Direction.
In the material below, replace "editor" with "pane" and leave everything else unchanged.

Material provided.
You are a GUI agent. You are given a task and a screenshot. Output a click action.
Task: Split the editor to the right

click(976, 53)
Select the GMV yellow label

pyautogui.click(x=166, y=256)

The completed task.
You are a GUI agent. You are given a task and a screenshot. Output a click action.
Task: Split the pane to the right

click(976, 53)
Select the GMV yellow label

pyautogui.click(x=166, y=256)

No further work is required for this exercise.